### WHAT THE TASK REQUIRES
Please output exactly the part of the records below that opens with the line containing "Click the 外観 appearance brush icon" and closes with the line containing "You are a computer-use agent. Viewport: 1040px", both lines included, and nothing else.

Segment Open

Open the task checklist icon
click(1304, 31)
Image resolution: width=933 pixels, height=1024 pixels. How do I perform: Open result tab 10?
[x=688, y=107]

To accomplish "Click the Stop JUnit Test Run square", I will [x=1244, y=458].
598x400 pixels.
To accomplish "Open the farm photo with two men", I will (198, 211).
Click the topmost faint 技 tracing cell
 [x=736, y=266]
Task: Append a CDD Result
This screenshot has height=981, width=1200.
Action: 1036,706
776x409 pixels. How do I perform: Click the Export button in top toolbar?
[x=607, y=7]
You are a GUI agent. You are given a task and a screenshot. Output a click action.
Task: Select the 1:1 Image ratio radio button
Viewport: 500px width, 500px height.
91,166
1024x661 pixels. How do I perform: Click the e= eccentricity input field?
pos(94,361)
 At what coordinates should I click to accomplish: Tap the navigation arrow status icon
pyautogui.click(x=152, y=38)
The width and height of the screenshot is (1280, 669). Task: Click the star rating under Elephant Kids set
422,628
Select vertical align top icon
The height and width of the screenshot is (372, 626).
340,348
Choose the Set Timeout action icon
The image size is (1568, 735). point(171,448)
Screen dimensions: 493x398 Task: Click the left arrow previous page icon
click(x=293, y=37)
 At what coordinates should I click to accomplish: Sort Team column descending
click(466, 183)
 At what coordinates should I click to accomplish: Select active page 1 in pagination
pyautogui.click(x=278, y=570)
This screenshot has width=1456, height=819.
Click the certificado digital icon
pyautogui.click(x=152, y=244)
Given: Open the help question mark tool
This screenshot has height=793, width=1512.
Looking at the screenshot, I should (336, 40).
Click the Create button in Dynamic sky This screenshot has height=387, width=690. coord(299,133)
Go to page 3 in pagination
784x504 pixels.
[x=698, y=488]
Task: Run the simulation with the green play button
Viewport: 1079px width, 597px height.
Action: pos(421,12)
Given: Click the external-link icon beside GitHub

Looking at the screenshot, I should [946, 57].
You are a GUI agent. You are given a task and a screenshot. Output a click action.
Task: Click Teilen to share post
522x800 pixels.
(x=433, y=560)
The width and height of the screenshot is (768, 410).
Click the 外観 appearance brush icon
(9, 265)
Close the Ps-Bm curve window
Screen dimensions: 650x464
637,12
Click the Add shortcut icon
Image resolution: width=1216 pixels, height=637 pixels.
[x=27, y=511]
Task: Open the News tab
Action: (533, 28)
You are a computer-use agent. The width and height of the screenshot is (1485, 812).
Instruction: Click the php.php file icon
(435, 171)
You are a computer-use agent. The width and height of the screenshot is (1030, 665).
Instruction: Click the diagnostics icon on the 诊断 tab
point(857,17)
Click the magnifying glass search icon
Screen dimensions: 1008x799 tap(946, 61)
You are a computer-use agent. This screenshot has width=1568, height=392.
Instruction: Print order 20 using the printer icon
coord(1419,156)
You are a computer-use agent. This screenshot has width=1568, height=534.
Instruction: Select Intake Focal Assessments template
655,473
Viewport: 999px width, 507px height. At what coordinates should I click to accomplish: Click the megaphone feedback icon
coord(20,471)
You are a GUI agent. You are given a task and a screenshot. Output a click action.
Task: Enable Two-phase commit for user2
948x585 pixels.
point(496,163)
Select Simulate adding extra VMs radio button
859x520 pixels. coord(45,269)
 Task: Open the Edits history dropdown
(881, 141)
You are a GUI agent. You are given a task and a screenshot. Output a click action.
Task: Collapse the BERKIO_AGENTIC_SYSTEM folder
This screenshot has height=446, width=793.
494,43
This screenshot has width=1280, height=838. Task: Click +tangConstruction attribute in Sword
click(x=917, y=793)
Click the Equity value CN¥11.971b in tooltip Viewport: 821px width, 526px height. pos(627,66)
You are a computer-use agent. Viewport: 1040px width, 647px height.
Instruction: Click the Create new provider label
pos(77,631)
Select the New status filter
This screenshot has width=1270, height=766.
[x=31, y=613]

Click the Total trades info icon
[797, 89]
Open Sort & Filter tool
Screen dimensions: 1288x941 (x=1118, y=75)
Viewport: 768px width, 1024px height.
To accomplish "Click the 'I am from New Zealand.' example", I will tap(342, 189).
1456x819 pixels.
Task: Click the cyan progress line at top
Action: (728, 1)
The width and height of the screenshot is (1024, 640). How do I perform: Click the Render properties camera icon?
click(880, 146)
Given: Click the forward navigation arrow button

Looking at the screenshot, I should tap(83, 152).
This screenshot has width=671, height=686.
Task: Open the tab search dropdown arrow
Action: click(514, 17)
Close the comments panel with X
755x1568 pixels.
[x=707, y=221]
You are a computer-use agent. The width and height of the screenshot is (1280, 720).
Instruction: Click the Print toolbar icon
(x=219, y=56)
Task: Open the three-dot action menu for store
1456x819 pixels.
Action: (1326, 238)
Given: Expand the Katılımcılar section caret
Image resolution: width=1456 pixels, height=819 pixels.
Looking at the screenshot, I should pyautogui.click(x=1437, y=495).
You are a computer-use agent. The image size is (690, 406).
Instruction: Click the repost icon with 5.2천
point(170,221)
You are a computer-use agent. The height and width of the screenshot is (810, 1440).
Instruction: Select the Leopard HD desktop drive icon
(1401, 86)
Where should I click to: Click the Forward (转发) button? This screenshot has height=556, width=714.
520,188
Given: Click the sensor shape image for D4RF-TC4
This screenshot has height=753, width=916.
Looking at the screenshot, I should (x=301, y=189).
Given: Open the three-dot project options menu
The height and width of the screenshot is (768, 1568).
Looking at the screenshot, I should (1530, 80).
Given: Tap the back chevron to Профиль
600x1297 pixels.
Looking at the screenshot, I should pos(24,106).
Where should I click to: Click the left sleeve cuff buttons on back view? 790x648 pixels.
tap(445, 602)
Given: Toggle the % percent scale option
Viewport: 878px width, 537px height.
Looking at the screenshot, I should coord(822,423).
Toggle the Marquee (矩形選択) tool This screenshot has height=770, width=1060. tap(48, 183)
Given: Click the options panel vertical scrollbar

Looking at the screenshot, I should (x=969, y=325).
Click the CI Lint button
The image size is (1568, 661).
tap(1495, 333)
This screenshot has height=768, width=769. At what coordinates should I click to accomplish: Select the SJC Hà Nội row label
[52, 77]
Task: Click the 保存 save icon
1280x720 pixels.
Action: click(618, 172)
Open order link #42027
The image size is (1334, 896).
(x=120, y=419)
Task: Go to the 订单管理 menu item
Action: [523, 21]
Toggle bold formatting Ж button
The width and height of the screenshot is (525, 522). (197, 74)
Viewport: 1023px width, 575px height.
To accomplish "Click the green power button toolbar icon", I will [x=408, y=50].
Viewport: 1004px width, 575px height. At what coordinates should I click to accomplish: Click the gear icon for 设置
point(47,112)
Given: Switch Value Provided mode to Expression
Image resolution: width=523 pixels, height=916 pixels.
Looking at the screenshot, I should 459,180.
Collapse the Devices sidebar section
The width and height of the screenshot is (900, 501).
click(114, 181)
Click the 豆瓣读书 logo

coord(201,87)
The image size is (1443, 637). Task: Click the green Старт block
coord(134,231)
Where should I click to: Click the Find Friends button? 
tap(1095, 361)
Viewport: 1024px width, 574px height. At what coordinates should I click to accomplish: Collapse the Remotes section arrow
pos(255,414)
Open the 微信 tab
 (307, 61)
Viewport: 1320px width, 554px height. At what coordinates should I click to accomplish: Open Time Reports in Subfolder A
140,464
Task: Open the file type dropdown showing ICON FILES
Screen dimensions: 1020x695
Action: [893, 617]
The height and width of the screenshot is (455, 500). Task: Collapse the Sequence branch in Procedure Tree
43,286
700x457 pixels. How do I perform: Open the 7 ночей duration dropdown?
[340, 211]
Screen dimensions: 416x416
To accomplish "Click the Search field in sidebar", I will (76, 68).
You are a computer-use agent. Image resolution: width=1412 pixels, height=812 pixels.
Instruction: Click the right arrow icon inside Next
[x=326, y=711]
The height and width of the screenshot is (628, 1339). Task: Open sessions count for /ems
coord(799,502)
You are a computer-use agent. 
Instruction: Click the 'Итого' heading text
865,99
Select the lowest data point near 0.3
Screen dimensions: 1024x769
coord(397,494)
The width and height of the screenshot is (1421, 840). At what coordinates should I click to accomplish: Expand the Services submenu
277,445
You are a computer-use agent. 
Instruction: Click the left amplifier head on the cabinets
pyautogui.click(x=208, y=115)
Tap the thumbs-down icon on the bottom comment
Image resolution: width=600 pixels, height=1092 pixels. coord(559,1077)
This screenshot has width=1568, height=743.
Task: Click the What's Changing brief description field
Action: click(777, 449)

Segment Closed

### ANSWER FOR THIS EXERCISE
Click the 外観 appearance brush icon
(9, 265)
Close the Ps-Bm curve window
Screen dimensions: 650x464
637,12
Click the Add shortcut icon
Image resolution: width=1216 pixels, height=637 pixels.
[x=27, y=511]
Task: Open the News tab
Action: (533, 28)
You are a computer-use agent. The width and height of the screenshot is (1485, 812).
Instruction: Click the php.php file icon
(435, 171)
You are a computer-use agent. The width and height of the screenshot is (1030, 665).
Instruction: Click the diagnostics icon on the 诊断 tab
point(857,17)
Click the magnifying glass search icon
Screen dimensions: 1008x799 tap(946, 61)
You are a computer-use agent. This screenshot has width=1568, height=392.
Instruction: Print order 20 using the printer icon
coord(1419,156)
You are a computer-use agent. This screenshot has width=1568, height=534.
Instruction: Select Intake Focal Assessments template
655,473
Viewport: 999px width, 507px height. At what coordinates should I click to accomplish: Click the megaphone feedback icon
coord(20,471)
You are a GUI agent. You are given a task and a screenshot. Output a click action.
Task: Enable Two-phase commit for user2
948x585 pixels.
point(496,163)
Select Simulate adding extra VMs radio button
859x520 pixels. coord(45,269)
 Task: Open the Edits history dropdown
(881, 141)
You are a GUI agent. You are given a task and a screenshot. Output a click action.
Task: Collapse the BERKIO_AGENTIC_SYSTEM folder
This screenshot has height=446, width=793.
494,43
This screenshot has width=1280, height=838. Task: Click +tangConstruction attribute in Sword
click(x=917, y=793)
Click the Equity value CN¥11.971b in tooltip Viewport: 821px width, 526px height. pos(627,66)
You are a computer-use agent. Viewport: 1040px width, 647px height.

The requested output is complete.